L’histoire de Zafirr Golamaully et de sa sœur Lubnaa a ébranlé le pays récemment. Ces deux jeunes Mauriciens, qui ont fréquenté des «star schools», se sont radicalisés et ont rejoint les rangs de l’État islamique. Si leurs parents sont désemparés après avoir appris la nouvelle, leurs amis peinent à comprendre comment ils en sont arrivés là. Nous sommes allés à leur rencontre et tous parlent de deux jeunes sans aucune idée extrême.

Zafirr, connu comme «Gola» par ses camarades de classe, a étudié au collège Royal de Curepipe de 2001 à 2007, avant de quitter Maurice pour Dubaï en 2014. Selon un de ses plus proches amis de l’époque, il était un jeune homme ordinaire, fan de rock. «C’était la personne la plus stable que je connaissais», confie-t-il. Zafirr, selon ses dires, s’intéressait de près à l’actualité internationale et avait, à l’époque, une très vaste connaissance géopolitique. Cependant, «à partir de 2012, il a commencé à croire de plus en plus dans les préceptes du Coran et prônait l’instauration d’un califat, explique notre interlocuteur, mais sans pour autant parler de violence ou de terrorisme.C’était simplement un idéal». La dernière fois que cet ami d’école a vu Zafirr Golamaully, c’était en 2014. Mais même là, il ne lui a fait part d’aucune intention de quitter le pays. «Il était toujours normal.» Alors qu’est-ce qui a poussé ce fan de rock à devenir un extrémiste? Le jeune homme ne saurait le dire. Il s’étonne même de l’extrême radicalisation de son ami.

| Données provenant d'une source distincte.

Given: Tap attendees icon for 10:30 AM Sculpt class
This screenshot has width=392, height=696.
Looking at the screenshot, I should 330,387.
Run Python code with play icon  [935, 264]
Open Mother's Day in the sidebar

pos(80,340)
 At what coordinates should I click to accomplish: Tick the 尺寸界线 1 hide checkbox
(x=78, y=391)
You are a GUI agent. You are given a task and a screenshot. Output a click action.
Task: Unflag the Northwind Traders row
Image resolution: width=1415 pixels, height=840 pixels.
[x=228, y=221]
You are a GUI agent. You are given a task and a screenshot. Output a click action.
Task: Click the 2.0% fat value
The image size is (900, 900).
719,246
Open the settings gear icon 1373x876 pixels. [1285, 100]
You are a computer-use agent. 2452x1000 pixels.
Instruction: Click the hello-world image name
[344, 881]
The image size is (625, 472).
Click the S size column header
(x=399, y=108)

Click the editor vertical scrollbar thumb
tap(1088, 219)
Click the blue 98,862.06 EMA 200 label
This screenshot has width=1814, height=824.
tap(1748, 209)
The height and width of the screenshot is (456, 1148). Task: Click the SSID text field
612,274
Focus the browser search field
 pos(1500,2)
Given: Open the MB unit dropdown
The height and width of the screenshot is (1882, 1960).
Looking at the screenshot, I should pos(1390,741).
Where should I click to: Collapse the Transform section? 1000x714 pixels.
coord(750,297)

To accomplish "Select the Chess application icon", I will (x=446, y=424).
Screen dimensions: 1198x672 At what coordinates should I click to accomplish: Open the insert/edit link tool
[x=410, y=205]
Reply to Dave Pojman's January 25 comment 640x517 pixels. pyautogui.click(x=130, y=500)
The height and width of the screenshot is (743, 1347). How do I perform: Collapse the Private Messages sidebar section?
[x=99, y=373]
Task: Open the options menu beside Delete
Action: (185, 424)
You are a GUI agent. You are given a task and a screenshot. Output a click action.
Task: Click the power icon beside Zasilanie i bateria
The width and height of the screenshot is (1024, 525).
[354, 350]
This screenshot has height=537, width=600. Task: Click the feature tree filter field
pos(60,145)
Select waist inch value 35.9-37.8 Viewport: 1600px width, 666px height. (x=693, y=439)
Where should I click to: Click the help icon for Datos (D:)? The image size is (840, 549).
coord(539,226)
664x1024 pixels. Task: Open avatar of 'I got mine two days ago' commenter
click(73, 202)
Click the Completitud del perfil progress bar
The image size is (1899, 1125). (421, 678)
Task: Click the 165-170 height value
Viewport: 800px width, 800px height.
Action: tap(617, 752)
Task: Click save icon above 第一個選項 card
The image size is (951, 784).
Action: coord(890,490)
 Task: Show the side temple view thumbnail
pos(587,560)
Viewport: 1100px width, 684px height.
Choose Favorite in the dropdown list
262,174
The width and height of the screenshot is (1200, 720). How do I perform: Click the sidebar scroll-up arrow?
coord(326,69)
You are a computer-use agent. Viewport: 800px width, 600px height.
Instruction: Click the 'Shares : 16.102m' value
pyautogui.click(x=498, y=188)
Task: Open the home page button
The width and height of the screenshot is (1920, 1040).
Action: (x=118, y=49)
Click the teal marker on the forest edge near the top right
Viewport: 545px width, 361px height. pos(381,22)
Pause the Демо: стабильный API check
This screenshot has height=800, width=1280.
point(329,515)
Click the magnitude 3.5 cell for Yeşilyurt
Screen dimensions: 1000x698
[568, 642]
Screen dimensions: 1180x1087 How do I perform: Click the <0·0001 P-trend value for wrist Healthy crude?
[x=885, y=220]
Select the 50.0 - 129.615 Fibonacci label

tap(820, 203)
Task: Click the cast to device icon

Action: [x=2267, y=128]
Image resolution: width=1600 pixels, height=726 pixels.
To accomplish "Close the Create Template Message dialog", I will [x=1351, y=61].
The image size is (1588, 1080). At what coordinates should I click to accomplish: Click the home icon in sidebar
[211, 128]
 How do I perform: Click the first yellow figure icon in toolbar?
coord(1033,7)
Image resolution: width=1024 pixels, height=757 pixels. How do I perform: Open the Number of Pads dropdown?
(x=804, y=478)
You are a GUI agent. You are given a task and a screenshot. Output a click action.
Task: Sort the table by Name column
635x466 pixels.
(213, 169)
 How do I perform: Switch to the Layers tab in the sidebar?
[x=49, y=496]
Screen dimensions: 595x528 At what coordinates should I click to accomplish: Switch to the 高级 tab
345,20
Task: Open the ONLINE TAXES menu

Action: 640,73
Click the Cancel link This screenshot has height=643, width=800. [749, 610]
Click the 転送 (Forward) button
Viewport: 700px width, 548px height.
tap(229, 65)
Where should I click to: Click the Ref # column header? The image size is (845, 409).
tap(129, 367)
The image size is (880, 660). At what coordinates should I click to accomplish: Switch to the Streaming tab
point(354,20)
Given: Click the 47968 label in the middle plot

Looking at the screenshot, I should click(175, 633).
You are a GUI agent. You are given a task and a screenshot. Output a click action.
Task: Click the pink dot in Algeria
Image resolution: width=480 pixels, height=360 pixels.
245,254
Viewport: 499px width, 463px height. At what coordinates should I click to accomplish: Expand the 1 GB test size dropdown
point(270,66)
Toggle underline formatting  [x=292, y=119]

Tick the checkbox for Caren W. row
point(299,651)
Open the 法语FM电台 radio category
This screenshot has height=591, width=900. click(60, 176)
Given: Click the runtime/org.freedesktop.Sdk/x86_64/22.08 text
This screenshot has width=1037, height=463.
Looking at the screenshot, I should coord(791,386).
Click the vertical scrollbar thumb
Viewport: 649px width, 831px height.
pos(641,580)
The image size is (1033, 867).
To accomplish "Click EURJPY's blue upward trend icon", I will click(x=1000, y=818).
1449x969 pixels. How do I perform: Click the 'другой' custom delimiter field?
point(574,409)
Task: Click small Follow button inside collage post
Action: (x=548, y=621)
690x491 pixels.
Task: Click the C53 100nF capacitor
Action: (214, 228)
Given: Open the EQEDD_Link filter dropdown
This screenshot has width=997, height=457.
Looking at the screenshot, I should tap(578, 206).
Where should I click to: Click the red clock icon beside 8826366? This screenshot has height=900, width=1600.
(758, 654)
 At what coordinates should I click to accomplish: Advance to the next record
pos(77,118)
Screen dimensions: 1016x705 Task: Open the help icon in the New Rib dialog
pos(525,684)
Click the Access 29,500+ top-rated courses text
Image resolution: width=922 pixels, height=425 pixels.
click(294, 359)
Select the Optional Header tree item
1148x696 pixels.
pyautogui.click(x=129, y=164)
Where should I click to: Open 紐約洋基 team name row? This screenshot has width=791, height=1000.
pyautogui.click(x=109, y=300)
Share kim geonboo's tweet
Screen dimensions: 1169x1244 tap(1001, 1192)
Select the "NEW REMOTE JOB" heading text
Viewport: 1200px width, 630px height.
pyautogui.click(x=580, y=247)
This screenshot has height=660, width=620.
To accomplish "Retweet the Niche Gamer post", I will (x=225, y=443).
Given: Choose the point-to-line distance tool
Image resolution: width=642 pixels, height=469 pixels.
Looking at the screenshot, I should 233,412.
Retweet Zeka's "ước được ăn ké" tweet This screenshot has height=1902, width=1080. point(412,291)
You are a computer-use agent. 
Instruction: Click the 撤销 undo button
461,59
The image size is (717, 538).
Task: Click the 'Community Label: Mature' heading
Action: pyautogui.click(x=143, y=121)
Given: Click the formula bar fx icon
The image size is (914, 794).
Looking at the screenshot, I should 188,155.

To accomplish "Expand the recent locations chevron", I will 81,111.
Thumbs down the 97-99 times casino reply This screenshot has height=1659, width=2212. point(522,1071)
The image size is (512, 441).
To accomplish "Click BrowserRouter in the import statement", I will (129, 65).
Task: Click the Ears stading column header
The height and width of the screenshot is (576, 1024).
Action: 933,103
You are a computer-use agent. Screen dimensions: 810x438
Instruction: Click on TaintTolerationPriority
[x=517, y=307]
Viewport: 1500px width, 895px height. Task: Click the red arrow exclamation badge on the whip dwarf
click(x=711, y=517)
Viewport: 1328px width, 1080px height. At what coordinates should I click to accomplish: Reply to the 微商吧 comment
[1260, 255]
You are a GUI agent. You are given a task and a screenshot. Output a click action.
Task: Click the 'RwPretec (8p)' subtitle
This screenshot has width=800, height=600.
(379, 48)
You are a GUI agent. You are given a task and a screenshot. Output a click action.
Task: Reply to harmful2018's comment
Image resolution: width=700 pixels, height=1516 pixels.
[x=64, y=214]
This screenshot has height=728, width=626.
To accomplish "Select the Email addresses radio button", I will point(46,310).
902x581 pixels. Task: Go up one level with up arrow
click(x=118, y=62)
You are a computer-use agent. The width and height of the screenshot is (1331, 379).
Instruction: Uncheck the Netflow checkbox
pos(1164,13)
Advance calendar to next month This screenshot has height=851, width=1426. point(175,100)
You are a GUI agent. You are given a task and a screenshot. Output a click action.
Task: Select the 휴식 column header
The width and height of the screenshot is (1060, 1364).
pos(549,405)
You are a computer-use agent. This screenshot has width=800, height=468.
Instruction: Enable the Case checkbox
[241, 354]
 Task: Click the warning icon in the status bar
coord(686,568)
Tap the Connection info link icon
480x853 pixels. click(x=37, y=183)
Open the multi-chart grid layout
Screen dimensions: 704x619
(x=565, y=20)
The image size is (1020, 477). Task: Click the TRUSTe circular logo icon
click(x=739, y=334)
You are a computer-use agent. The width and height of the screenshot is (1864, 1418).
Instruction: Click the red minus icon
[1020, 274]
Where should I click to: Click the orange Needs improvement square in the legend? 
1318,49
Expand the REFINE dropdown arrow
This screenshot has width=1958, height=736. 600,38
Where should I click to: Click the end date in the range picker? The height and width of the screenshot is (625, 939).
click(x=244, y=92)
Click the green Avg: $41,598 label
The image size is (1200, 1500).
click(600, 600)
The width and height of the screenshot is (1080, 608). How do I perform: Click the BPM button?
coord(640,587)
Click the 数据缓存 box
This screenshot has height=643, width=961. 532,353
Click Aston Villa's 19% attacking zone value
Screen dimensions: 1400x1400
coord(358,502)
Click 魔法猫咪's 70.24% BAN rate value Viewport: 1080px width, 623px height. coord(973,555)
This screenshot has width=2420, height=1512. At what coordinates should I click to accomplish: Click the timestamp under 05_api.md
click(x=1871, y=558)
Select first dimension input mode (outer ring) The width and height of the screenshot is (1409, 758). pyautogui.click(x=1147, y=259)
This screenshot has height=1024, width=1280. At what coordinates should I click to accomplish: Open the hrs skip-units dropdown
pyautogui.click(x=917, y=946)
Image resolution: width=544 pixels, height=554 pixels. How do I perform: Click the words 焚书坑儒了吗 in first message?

Un ex-élève du collège Royal de Curepipe ajoute, lui, qu’il a constaté des changements dans le comportement de Zafirr Golamaully dès 2010. «Ses posts sur les réseaux sociaux ont pris une autre tournure. Il a aussi commencé à arborer une barbe à cette époque», se souvient-il. Mais à l’école, il se rappelle de Zafirr comme étant un jeune brillant. «Il n’était pas le plus studieux, mais il était très intelligent.»

Un autre ami de Zafirr Golamally, qui était au collège Royal de Port-Louis (RCPL) et qui le voyait souvent lors des leçons particulières, parle de quelqu’un de calme et d’introverti. «Il était intelligent et doué, surtout pour les langues», soutient le jeune homme. La dernière fois qu’il l’a vu, c’était en 2013 à la mosquée. «Zafirr s’était laissé pousser la barbe.» Mais d’après lui, la barbe était loin d’être un signe religieux. «Zafirr était fan de rock et c’était pour suivre la tendance qu’il arborait une barbe.» Il ajoute que Zafirr n’a jamais été quelqu’un faisant partie du mainstream. «Il avait un look et une manière de penser qui étaient toujours différents des autres», poursuit-il.

Un poème du jeune homme publié chez «Point barre» lorsqu’il avait 19 ans.

S’ils n’ont jamais eu de discussion concernant la religion, cet ex-élève du RCPL confirme n’avoir jamais constaté de tendances extrêmes chez Zafirr. «Mais même en Syrie, il faut savoir ce qu’il fait!» Pour lui, il est très probable que le jeune homme soit pro-Erdogan et se bat contre les Kurdes. «Il y a plusieurs possibilités, il ne faut pas tirer de conclusions hâtives», fait-il valoir. La dernière fois qu’il avait eu des nouvelles, il avait appris que Zafirr était parti pour Dubaï pour poursuivre des études de médecine, avec un groupe d’amis de Maurice. Il est d’avis que la radicalisation de son ami s’est faite hors du pays car «Zafirr est parti sans aucune idée de participer à une  guerre sainte».

Lubnaa, la sœur de Zafirr Golamaully, est également présentée comme une fille normale, sans aucune vélléité radicale. Une de ses amies, habitante de la région de Vacoas, affirme qu’elle a toujours été une fille «moderne et normale». «Quand nous étions encore au collège, Lubnaa se maquillait et n’a jamais porté le voile», dit-elle. Cette élève d’un collège d’État, qui a fréquenté Lubnaa lorsqu’elle avait 17 ans, peine à comprendre où et quand la jeune fille a commencé à avoir des idées extrémistes. Outre le collège, les deux filles prenaient des leçons de Coran ensemble. «Elle parlait peu, mais était toujours d’humeur joyeuse. Elle riait beaucoup», se rappelle cette amie.

La dernière fois qu’elle a vu Lubnaa, c’était à la mosquée, pendant le ramadan de 2014. «Je suis persuadée que le changement ne s’est pas fait à Maurice car elle a quitté le pays sans ces idées.». Une autre amie se dit tout aussi choquée. Elle connaît Lubnaa à travers son père, Rechad Golamaully, qui était son enseignant de chimie. «C’est une famille calme et ouverte d’esprit. Je n’arrive pas à comprendre ce qui a mal tourné.»